(Records for the exercise Opens)
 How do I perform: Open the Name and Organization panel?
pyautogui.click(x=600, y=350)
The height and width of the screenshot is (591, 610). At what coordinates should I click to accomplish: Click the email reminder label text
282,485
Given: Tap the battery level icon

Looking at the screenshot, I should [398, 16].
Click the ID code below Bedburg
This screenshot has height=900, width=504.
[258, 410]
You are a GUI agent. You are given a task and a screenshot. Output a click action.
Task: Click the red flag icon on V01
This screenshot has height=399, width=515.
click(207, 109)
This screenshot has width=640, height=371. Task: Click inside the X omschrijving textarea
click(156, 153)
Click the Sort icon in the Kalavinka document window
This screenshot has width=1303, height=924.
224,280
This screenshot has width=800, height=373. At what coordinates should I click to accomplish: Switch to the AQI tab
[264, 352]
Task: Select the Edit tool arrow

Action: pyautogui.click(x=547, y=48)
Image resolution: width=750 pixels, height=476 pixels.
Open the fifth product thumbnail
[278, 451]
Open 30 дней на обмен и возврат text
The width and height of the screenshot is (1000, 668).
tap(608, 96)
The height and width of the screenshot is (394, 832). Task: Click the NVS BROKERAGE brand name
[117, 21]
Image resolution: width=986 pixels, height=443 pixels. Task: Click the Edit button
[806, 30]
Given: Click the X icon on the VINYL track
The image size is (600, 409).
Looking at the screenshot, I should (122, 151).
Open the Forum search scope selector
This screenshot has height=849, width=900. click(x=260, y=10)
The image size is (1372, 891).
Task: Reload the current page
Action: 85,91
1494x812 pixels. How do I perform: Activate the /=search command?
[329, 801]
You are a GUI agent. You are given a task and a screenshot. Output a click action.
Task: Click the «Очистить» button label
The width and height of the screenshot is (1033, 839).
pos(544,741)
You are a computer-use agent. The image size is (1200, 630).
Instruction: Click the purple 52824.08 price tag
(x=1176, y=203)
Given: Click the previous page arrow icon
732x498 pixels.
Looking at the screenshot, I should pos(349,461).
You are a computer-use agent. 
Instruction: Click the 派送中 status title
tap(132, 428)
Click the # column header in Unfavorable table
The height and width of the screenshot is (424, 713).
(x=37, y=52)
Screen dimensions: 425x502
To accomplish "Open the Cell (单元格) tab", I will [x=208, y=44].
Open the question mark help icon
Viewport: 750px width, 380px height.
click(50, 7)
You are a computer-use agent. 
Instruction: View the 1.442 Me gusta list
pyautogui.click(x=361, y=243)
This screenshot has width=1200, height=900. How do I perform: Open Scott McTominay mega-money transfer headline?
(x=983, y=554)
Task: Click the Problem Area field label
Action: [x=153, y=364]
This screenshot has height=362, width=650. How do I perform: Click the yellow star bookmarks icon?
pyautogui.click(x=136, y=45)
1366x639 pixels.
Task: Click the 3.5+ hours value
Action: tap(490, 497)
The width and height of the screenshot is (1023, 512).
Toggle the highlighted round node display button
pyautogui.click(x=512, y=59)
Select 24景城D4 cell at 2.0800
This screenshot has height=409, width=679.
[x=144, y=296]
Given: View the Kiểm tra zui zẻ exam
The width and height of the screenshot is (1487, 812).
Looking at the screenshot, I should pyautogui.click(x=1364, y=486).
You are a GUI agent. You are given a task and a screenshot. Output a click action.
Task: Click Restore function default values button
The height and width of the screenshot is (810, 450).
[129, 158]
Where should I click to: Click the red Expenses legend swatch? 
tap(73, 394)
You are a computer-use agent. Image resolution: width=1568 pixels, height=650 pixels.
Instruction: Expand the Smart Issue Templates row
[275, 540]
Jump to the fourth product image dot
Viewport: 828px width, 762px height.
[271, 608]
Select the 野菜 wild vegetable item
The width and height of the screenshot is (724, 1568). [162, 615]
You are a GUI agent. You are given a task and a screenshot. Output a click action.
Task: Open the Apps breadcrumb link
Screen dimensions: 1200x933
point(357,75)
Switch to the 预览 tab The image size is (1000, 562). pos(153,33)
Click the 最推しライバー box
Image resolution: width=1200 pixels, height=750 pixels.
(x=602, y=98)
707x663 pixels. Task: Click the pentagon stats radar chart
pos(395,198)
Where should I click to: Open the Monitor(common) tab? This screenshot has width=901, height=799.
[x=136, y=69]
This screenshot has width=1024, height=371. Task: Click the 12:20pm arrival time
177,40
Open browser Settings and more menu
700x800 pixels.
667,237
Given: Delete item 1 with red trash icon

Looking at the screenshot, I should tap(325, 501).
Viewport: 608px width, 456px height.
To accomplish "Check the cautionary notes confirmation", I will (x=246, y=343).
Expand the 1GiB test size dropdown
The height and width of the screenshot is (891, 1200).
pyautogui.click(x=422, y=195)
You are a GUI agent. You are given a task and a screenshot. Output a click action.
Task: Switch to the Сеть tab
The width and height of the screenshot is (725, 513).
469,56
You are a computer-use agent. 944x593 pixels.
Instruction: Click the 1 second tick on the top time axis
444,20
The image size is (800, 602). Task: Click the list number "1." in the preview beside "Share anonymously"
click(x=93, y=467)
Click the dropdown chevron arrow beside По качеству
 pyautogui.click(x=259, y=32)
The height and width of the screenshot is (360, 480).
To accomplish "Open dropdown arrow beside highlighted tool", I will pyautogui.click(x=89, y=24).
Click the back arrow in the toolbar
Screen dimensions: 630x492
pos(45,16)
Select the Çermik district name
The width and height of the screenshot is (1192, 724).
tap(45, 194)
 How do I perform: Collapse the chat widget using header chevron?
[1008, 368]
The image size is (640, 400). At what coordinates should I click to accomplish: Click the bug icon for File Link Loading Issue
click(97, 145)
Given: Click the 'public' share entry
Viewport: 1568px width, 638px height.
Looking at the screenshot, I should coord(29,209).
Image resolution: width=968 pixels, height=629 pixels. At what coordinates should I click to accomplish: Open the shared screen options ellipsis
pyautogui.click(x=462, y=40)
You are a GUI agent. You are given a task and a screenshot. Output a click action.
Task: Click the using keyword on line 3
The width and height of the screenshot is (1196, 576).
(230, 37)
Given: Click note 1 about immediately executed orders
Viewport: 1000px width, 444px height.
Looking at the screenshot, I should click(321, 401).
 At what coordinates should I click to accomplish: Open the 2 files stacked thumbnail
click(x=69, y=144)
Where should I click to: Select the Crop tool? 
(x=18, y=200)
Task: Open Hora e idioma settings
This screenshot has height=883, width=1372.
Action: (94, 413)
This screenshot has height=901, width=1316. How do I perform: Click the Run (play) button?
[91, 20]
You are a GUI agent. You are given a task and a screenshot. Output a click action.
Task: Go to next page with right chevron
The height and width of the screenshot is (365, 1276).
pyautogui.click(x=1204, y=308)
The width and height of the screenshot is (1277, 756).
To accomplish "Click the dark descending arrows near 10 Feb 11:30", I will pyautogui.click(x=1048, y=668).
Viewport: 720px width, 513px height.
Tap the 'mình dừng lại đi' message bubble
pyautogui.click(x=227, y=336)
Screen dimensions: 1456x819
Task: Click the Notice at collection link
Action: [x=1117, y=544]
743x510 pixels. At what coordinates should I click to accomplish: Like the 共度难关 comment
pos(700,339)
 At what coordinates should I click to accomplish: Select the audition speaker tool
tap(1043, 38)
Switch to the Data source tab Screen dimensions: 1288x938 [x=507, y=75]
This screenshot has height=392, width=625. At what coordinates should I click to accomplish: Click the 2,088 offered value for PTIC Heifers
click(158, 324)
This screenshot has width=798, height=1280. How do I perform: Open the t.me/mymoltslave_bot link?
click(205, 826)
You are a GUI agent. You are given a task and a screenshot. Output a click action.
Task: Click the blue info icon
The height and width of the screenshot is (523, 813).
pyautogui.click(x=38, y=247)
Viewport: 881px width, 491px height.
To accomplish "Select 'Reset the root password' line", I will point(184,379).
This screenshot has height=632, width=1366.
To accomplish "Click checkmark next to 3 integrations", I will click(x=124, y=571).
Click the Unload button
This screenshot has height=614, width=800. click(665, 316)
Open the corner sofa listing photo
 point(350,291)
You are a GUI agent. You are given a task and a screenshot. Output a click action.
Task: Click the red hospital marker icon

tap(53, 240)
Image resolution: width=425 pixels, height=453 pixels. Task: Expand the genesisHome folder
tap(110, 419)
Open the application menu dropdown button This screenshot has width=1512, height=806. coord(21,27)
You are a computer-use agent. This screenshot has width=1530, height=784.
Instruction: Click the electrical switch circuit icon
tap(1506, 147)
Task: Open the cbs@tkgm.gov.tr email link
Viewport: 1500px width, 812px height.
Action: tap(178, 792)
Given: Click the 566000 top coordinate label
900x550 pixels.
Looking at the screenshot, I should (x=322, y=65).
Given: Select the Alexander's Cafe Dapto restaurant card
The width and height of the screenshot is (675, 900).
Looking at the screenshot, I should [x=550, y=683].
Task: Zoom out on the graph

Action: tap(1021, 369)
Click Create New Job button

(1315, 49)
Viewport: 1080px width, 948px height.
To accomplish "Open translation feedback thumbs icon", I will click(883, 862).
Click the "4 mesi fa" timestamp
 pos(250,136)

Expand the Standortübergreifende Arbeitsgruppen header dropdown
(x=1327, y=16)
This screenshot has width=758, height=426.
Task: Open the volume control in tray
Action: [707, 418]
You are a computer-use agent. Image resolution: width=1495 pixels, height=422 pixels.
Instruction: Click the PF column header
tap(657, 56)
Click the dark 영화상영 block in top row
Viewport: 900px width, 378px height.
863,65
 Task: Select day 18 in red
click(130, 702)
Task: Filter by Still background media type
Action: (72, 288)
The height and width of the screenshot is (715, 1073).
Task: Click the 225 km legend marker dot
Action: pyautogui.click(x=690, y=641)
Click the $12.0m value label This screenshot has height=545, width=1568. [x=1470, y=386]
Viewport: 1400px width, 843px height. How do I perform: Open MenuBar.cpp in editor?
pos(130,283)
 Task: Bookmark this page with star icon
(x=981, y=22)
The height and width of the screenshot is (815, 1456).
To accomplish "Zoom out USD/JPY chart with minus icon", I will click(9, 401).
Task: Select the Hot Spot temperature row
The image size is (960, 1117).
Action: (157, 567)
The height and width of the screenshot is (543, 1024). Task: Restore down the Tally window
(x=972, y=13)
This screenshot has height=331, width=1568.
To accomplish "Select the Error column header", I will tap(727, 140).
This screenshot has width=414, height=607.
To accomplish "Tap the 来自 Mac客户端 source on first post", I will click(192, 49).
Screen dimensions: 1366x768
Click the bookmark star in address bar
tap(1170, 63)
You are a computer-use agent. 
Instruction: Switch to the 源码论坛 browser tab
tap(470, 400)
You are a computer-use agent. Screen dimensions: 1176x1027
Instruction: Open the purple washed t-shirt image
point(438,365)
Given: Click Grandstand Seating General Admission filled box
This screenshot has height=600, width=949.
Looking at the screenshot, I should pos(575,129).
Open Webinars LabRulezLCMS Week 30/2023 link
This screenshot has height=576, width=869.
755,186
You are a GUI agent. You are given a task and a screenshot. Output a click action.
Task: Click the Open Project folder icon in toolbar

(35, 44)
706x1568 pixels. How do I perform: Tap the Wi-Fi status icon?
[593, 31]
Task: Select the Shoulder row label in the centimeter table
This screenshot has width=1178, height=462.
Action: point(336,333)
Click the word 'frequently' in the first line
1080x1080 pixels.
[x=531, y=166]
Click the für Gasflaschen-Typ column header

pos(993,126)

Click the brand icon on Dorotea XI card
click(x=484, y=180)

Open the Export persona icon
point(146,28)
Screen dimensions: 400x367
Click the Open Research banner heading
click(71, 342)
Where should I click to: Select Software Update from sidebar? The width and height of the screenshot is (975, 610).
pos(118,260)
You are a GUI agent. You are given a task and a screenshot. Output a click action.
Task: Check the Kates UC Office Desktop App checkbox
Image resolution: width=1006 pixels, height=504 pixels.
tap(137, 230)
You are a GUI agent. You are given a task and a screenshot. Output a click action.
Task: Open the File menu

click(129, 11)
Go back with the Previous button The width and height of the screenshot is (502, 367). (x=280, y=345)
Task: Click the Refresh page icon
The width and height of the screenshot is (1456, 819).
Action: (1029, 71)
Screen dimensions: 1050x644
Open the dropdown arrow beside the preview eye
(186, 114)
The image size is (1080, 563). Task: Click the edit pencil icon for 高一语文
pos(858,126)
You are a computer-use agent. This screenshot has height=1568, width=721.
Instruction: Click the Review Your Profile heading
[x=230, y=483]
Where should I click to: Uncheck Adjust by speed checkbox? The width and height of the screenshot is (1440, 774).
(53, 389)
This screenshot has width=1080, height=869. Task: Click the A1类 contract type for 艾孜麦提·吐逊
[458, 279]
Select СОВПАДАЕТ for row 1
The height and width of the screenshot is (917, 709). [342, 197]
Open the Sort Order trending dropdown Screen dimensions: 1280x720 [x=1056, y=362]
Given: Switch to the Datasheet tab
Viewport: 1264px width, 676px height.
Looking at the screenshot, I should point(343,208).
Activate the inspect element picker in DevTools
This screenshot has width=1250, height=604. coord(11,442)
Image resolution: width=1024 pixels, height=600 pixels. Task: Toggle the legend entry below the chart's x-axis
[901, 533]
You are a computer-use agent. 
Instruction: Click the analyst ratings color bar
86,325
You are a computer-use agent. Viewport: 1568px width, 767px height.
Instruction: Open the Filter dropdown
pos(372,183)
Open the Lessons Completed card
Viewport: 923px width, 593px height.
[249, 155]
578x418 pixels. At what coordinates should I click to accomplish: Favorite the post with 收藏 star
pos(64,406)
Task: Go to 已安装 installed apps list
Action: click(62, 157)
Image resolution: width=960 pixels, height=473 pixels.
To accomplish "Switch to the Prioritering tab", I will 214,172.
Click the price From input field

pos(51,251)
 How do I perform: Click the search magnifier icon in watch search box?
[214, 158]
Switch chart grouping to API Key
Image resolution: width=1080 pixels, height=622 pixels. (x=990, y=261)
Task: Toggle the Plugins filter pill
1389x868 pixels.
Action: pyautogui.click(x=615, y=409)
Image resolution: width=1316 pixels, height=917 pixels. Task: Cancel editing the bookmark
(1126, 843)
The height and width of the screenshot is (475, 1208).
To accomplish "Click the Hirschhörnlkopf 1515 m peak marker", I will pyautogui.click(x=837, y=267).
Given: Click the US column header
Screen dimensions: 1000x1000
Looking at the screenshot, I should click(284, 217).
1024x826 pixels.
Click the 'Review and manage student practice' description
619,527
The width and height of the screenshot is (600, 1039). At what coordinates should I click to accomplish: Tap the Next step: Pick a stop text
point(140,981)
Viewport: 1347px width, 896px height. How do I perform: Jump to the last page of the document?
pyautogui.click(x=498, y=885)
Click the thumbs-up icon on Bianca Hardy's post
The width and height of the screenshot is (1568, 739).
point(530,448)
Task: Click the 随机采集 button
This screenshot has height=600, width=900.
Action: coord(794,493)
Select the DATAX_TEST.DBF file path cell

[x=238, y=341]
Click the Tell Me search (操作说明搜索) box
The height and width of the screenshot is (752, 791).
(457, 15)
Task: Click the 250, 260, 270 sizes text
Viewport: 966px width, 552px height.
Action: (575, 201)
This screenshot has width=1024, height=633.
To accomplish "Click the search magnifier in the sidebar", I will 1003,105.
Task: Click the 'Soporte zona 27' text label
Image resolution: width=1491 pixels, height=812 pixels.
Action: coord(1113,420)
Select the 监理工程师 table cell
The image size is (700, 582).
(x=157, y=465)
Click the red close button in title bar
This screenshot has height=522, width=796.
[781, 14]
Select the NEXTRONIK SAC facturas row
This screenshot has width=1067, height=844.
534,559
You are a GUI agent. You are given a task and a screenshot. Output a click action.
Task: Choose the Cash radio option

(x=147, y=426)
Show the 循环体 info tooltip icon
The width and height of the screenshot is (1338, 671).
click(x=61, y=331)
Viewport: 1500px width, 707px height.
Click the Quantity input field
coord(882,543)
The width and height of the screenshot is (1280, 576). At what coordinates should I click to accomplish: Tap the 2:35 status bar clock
(Records for the exercise Closes)
● Work task: Read the lines above. Gather those in which the string "Sort" is found.

● Response area:
Click the Sort icon in the Kalavinka document window
Open the Sort Order trending dropdown Screen dimensions: 1280x720 [x=1056, y=362]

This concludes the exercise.